The cap-and-trade approach incorporates the notion that allowances (whether allocated for free or by auction) will circulate in the economy until they settle out in the hands of those who can use them more efficiently. This involves multi-party relationships in the direct implementation.
The bill debated in the Senate in June requires the EPA to allocate the allowances, in part through quarterly public auctions and in part through distribution at no cost to manufacturers, states, and other entities, and all the allowances can then be traded with anyone who is interested. It’s an open, economy-wide trading system for a new commodity created by government. The circle of direct participants isn’t limited to the covered industries; it involves traders and the general public; and in the end the costs (as with a tax) may be passed along to consumers.

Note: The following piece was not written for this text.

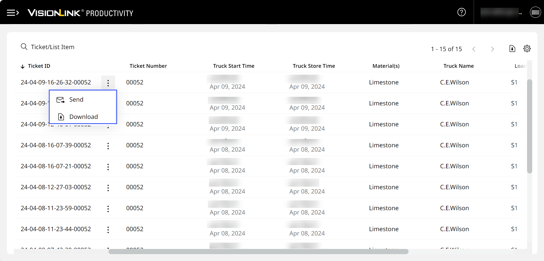The height and width of the screenshot is (261, 544).
Task: Click the Ticket Number column header
Action: coord(148,66)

The proposal also involves the creation of new entities such as a presidentially appointed Carbon Market Efficiency Board to monitor the market and approve “off-ramps” that can offer cost relief, an International Climate Change Commission to deal with allowances for imports, and a government Working Group to recommend protections against fraud and market manipulation.
Ken has suggested that political and institutional considerations tilt the balance toward cap-and-trade, but the picture may have changed since we started this discussion, given these differences in the players. At the risk of drawing premature conclusions from the economic crisis and congressional bailout negotiations, I wonder whether Congress and the public will have as much appetite as before for creating a new market commodity by government fiat.
Whether awarded for free or through auction, an economy-wide cap-and-trade program for greenhouse gases would create a new market estimated at more than $100 billion in 2012. Carbon-backed allowances are different from mortgage-backed securities in most respects, and they bear different risks to society. But it may be politically more difficult now to argue on Capitol Hill that we should trust a trading market or proceed without a careful regime of regulation designed upfront to govern the new trading market, particularly when we’re dealing with energy–another crucial element of the economy. Voters understand taxes (perhaps all too well, as Ken implies), but the complexity and market role of a cap-and-trade regime may be just as hard–or harder–for voters to swallow now.
I’m not saying that a well-designed cap-and-trade regime is inherently fatally flawed as a matter of policy. We can watch and learn from the auctions under the new Regional Greenhouse Gas Initiative (RGGI) for 10 eastern states, the first of which was held at the end of September. But RGGI is limited to the regional, electricity-generation sector, and an economy-wide, national trading regime may carry different political calculations at this point in time.
In addition, recent events underscore another political and institutional issue–the cost to the federal budget. Evaluating the cap-and-trade bill that passed the Senate Committee on Environment and Public Works, the Congressional Budget Office estimates that the EPA would need appropriations totaling $1.7 billion for 2009 to 2013 to implement the program, including the cost of hiring up to 400 new employees. At a time of bailouts, will Congress and the public support the cost of putting a cap-and-trade regime in place and the associated growth of government?
If we’re heading for tough economic times, any measure that raises the cost of energy will face its challenges, but taxes are traditional and may have a higher level of trust. Much as we may dislike them, they may now seem more like the good old friend.